Coming from the week with his father again, the next session was the most difficult. Owen’s refusal to engage continued for the second consecutive session. He had protested vehemently about coming, and was persistent in seeking an early ending session ending. Some work similar to that which had been done in the past was accomplished, but when a lull occurred in the interchanges, he began acting out. This time he engaged in a mimicking echolalia, repeating word for word what had just been said by either me or his mother.
Once again, Owen did begin to settle down, and left in a state just below that of equanumity, not polite, but not in derogation. In my running commentary notes, part of the entry was “the return to previous levels of resistance is verging on an on-going problem. As long as he’s in counseling, though, we can deal with it.”
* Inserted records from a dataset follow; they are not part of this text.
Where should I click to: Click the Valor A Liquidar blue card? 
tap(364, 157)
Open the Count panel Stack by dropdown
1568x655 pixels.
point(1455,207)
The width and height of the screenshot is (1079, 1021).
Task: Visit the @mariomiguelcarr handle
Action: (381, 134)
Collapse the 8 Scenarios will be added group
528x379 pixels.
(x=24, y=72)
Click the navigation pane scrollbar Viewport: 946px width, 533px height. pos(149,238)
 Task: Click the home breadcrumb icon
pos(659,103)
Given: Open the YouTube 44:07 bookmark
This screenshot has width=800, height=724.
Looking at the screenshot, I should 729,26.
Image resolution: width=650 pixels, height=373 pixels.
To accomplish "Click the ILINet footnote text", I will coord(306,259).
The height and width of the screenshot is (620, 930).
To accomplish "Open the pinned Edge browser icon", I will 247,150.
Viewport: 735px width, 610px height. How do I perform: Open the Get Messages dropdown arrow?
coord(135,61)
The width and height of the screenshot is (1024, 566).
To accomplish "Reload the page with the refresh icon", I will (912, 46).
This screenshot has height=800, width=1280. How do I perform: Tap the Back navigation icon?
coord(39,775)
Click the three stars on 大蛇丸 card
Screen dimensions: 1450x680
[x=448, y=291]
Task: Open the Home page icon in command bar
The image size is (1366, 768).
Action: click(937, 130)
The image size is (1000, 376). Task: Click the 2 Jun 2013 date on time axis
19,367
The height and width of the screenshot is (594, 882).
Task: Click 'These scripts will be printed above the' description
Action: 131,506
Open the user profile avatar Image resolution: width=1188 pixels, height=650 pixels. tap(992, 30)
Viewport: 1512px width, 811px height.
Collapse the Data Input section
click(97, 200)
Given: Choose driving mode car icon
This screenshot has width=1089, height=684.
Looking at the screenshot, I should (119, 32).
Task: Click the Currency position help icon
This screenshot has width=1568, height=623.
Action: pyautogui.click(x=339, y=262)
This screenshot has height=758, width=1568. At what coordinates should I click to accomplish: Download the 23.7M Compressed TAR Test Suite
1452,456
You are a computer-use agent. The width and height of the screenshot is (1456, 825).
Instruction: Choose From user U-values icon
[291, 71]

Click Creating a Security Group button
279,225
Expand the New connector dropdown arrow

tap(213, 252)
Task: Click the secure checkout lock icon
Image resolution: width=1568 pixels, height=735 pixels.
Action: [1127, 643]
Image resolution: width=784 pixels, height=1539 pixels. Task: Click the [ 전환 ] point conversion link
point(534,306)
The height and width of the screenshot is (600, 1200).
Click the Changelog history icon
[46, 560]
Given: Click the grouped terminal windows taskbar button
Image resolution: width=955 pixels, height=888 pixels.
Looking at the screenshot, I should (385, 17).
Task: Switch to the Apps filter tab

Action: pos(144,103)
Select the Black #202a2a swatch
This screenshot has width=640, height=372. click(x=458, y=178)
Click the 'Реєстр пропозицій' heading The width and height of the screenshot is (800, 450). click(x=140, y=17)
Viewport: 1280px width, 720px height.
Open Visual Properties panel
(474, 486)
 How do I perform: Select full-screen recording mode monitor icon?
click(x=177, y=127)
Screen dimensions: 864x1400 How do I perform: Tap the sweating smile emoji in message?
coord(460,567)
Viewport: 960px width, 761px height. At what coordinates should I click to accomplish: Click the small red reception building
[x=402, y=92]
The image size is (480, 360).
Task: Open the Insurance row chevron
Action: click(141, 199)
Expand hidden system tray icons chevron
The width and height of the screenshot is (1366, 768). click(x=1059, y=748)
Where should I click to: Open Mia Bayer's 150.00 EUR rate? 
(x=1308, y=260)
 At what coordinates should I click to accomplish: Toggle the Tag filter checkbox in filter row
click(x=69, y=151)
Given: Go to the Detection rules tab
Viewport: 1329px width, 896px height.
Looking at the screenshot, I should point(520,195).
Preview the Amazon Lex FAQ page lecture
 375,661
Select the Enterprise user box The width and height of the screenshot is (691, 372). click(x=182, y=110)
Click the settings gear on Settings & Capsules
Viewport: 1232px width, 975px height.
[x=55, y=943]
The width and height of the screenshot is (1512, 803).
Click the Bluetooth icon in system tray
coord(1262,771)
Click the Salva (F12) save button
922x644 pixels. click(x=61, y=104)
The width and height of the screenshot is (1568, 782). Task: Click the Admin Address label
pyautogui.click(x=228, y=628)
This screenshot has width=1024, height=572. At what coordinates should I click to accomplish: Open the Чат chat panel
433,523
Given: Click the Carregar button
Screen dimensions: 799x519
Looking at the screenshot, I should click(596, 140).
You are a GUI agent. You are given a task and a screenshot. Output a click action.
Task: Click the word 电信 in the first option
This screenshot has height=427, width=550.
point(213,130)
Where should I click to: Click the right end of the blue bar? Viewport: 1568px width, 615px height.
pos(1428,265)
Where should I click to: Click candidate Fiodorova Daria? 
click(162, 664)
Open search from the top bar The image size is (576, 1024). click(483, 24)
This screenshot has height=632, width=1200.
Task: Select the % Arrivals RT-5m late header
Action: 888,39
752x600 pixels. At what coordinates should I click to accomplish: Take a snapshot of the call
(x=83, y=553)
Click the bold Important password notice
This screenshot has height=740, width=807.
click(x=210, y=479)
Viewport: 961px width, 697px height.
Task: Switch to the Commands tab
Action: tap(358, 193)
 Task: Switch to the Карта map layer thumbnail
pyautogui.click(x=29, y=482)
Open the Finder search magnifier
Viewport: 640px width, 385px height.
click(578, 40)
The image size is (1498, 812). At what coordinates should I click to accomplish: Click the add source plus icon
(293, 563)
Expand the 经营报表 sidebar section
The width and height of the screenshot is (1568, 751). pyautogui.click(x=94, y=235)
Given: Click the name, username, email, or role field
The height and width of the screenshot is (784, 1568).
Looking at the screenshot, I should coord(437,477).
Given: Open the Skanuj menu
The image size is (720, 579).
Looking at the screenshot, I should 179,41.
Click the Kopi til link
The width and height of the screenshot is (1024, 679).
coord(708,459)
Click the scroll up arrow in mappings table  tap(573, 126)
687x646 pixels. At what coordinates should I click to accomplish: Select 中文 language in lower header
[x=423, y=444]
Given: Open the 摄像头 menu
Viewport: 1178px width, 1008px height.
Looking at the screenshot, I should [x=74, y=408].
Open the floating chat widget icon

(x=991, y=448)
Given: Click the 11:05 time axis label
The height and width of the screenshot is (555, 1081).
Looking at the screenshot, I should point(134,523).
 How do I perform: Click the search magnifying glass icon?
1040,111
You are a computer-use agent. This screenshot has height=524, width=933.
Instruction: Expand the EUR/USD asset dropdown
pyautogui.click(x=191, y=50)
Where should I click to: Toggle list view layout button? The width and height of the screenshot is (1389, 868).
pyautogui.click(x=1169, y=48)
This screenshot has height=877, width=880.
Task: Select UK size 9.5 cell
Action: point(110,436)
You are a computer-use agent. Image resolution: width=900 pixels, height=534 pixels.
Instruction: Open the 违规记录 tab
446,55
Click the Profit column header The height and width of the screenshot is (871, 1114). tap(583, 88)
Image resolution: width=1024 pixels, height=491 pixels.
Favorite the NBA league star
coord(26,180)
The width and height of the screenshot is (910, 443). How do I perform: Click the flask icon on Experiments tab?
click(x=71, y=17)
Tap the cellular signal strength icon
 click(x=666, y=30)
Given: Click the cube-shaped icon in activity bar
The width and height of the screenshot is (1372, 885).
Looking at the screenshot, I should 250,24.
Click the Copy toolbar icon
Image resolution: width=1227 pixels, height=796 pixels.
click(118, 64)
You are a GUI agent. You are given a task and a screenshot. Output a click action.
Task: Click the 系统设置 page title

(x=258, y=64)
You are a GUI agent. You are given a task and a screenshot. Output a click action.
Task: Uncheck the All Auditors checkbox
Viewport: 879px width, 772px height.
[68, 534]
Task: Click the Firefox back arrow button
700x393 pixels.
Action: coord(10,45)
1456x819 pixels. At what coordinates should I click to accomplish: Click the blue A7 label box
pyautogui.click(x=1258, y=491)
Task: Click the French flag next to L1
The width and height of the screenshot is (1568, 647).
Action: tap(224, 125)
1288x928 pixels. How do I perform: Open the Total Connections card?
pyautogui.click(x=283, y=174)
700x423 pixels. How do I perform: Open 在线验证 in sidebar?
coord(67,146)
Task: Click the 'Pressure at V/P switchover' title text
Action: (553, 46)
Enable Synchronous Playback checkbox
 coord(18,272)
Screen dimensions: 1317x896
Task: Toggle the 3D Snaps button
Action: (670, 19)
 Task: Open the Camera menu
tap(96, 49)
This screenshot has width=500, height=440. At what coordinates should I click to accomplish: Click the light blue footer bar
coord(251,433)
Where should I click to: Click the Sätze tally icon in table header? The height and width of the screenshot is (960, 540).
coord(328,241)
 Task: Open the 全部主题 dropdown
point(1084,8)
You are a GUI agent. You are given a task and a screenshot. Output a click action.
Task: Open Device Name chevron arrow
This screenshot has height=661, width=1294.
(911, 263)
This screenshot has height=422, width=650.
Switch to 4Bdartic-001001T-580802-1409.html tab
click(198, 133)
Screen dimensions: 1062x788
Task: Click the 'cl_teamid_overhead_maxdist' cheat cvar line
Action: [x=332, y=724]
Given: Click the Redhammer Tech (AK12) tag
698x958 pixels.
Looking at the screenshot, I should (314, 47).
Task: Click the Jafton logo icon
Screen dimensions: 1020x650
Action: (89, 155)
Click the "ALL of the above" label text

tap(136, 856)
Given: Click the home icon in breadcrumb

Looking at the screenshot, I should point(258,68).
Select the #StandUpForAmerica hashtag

If something happens three times, you have a problem.
Indeed. That was the last session. For another session following the week with his father, Owen refused to return. A day later, the father wrote a long email to the mother which was quite contemptuous about the therapy, about counseling in general, and presumably toward me personally. The mother didn’t venture those, and I didn’t ask. She had grace, the same form she exhibited during the intake when, in response to the question ‘what led to the divorce?’, she simply identified “incompatibility”. She always exhibited devotion, but something really deleterious must have happened in this marriage, and then to dissolution and his relatively swift re-marriage that must have hurt, something presumably being managed in her own therapy. At the same time, she is the matriarch of this family, divorce or no, and her most vested interest is in keeping the basic family bonds and six relationships between the four of them as intact as possible, a mother’s task of joy and curse. Owen had retained some of his gains through the last difficult weeks, important gains. Mother had made changes quickly and easily.
Several recommendations were made to the mother relative to the management of Owen, and toward family relationships in general. The door was left open. She was disappointed but observed that the sessions had demonstrated her son could, indeed, get better, and she believed he would do so. I mentioned research that suggests the biological maturation process of youth continues until age 28. She had plenty of time, plenty of skill, and at heart a good kid.
In sum and in spite of Owen’s current tensions from his ‘exhausting struggle’, I had reasonably certainty that he would be fine in the long run. Although assessed as a pre-adolescent with a moderate – serious pre-Axis II problem, he was one of only four (out of nineteen) who resolved most of those issues. His reactivity to the father’s clear, personalized antipathies toward the therapy process appeared to inaugurate a return of a defiance and disruptiveness that had largely dissipated for several months. Otherwise, the young man was more normal, had too many strengths and skills to become permanently troubled in his social relationships, and with the continued maternal guidance and modeling, stood a good chance of having a meaningful relationship and quite possibly a family of his own as an adult. The hard part is that the therapist doesn’t find these things out except by the odd and uncommon circumstance of a chance encounter. The door was left open.
The cases of Owen, Nathan, and Patrick nevertheless all leave process questions, as these types of cases necessarily do. The experience of difficult endings is unsettling, but nevertheless provide rich learning opportunities that can lead to more effective case management.